The number of people duped by illegal job brokers to work overseas and the damages incurred have both soared in the past eight months, according to the Department of Employment (DoE).

The sharp rise comes when the demand for Thai workers in the international labour markets has increased in the post-Covid-19 pandemic period, said Phairoj Chotikasatien, director-general of the DoE.

From October last year to early this month, at least 471 people were conned out of a total of 32.75 million baht they paid to illegal overseas job recruitment agencies for non-existent placement services, said Mr Phairoj.

These overseas job scams were found to involve a total of 142 fake job recruiters, he said.

Compared to the period from October 2021 to early July 2022, 217 victims were duped with damages estimated at 16.6 million baht.

South Korea, Australia, Japan, Canada and Sweden topped the list of countries popular with job seekers who are often conned via bogus online job advertisements, he added.

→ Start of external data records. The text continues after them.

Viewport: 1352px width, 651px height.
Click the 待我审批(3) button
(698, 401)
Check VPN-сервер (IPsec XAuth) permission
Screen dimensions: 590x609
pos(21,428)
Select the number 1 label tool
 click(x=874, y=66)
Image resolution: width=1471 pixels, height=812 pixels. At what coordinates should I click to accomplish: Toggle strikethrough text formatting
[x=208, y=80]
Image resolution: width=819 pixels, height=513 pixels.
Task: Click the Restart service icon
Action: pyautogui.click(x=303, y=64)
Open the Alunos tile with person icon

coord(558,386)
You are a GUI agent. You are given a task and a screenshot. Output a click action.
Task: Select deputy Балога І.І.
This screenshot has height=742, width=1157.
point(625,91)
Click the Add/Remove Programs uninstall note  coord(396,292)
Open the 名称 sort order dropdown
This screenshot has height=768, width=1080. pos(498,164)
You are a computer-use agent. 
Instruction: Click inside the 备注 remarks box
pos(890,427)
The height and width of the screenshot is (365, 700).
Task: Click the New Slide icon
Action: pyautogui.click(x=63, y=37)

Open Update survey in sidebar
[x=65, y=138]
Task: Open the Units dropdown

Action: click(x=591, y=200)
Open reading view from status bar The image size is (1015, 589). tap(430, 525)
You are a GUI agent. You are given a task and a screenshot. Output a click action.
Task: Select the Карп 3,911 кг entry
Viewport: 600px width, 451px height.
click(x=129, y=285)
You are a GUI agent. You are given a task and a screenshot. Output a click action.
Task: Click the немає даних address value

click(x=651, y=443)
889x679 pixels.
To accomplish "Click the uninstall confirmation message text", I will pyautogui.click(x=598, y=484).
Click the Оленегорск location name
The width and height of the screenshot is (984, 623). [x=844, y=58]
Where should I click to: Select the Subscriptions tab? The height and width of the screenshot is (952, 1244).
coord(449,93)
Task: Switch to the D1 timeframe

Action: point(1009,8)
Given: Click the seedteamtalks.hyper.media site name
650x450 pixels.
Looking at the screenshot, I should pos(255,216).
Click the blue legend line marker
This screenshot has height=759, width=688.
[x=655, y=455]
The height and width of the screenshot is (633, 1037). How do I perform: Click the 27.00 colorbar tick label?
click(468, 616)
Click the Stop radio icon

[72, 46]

Most of the victims were overseas job seekers from Khon Kaen, Udon Thani, Nakhon Phanom, Chaiyaphum and Pathum Thani, he said.

The rise in overseas job scams has occurred despite DoE efforts to educate job seekers about legal and safe channels to apply for overseas jobs through certified recruitment agencies. At the same time, the department has cracked down on illegal job brokers, he said.

Anyone recruiting people to work overseas without a proper permit issued by the DoE risks a three to 10-year prison term, a fine of between 60,000 and 200,000 baht or both, he said.

Illegal job advertisements on the internet and social media are punishable by up to three years in prison, a maximum fine of 60,000 baht or both, he said.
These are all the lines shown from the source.